The fading, whitewashed brick walls of the old Bryant Grocery & Meat Market store are crawling with vines, and the roof caved in long ago.
But some civic leaders consider it a significant piece of Mississippi civil rights history, and they want to see it preserved before it is too late.
The store in the Mississippi Delta is where black teenager Emmett Till is said to have wolf-whistled at white shopkeeper Carolyn Bryant in August 1955. The 14-year-old was kidnapped, tortured and killed a few days later in a crime that helped set the civil rights movement in motion.
State Sen. David Jordan says the state or private investors should buy the dilapidated building and rehabilitate it. But Jordan says the man who now owns the property is asking an exorbitant price.
“Everybody is concerned about this structure — not so much the structure itself, but the history of what happened here,” says Jordan, who is black.

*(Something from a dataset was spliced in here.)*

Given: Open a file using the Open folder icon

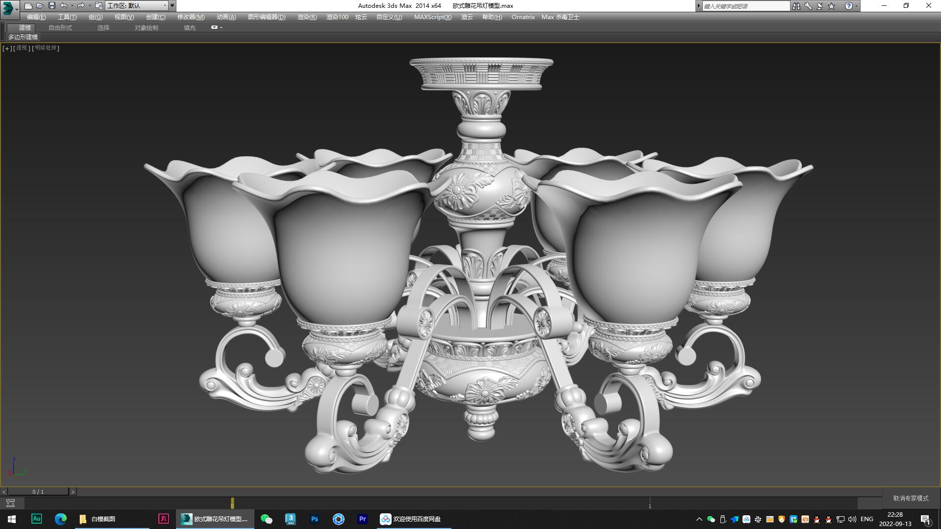Looking at the screenshot, I should [x=39, y=6].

Revived interest in the case
Interest in the Till slaying has been revived in the past two years, since the FBI reopened an investigation. Federal prosecutors said recently that they are not pursuing charges, and the FBI has given its files to District Attorney Joyce Chiles. She has not said whether she will pursue charges against anyone still alive who might have participated in the crime.

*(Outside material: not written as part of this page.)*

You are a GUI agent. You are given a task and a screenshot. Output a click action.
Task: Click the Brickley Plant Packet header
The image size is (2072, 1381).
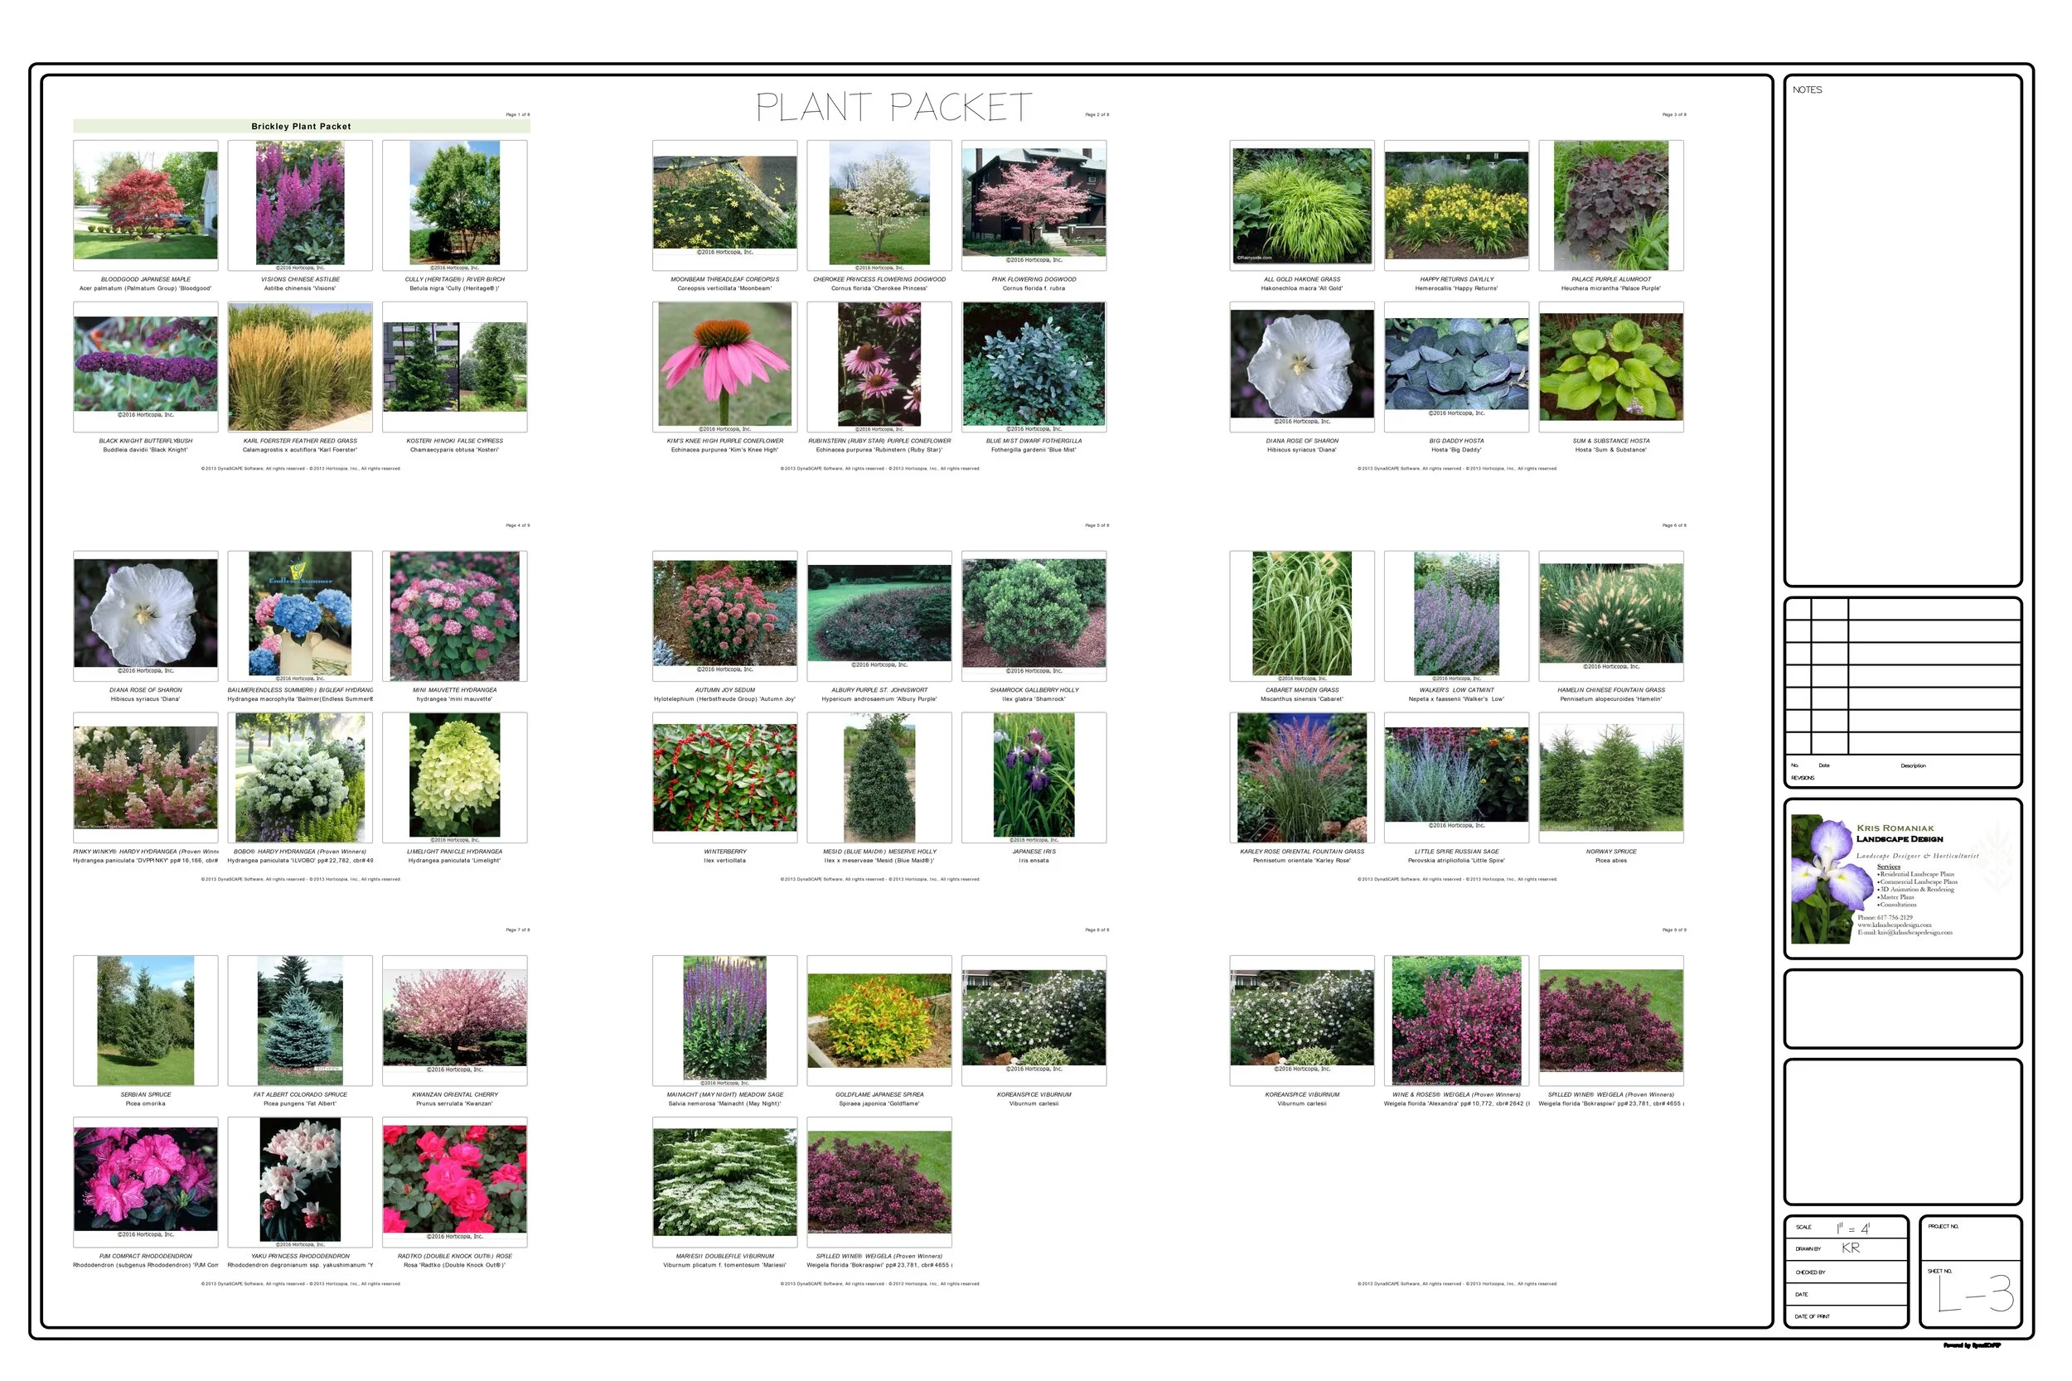point(302,126)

Till was kidnapped from his uncle’s home in the dead of night four days after the encounter at the store. Three days later, his mutilated body was found in the muddy Tallahatchie River, weighted down with a cotton gin fan.
His nose was crushed. His left eye was missing, and his right eye was dangling on his cheek. A hole was blown in his right temple. Most of his teeth were gone. The body was identified only by a ring he was wearing.
His mother held an open-casket funeral in Chicago, shocking the public with the sight of her son’s battered body.
Suspects confessed to murder
Carolyn Bryant’s husband, Roy Bryant, and his half brother, J.W. Milam, stood trial on murder charges weeks later. After 67 minutes of deliberations, the all-white jury found the men innocent. They later confessed to the crime in a paid interview in Look magazine. Both have since died of cancer.
Jordan says the Bryant store closed shortly after the killing and has been boarded up ever since. It is now owned by Harry Tribble, whose home sits about 100 yards away. Tribble is a son of one of the jurors who acquitted Milam and Roy Bryant.
Jordan says a local businessman offered to buy the store from Tribble last year for $50,000, but Tribble asked for significantly more. Tribble did not return repeated calls. His wife, Adrian, told The Associated Press in 2004 that her husband wanted to turn building into a civil rights museum.
Hank Holmes, director of the state Department of Archives and History, recently traveled to Money — about 100 miles northwest of Jackson — to look at the old store. Holmes suggests Delta residents form a group to buy and renovate the place before it falls in on itself.
“I think there is something to be said for the local community retaining its sense of ownership in its local history,” Holmes says.
No historical markers
Folks who want to see the store nowadays practically need a tour guide. There are no historical markers, though the state is considering erecting a sign to at least let people know where to tap their brakes on the lonely stretch of road.
Money consists of little more than a tiny collection of homes, a cotton gin, and a post office in a single-wide mobile home. Till’s body was found several miles away, in a different county.
The store is about five miles up the road from one of three reputed gravesites of the blues legend Robert Johnson. It is a simple marble headstone where pilgrims leave offerings of cigarette lighters, weathered coins and Gibson guitar picks.
Jordan was 19 when Till was slain, and he and some college friends attended the trial.
“After this happened,” Jordan says, “we were not afraid anymore. It ignited in us something we didn’t know we had — that is, the courage to stand up for what’s right.”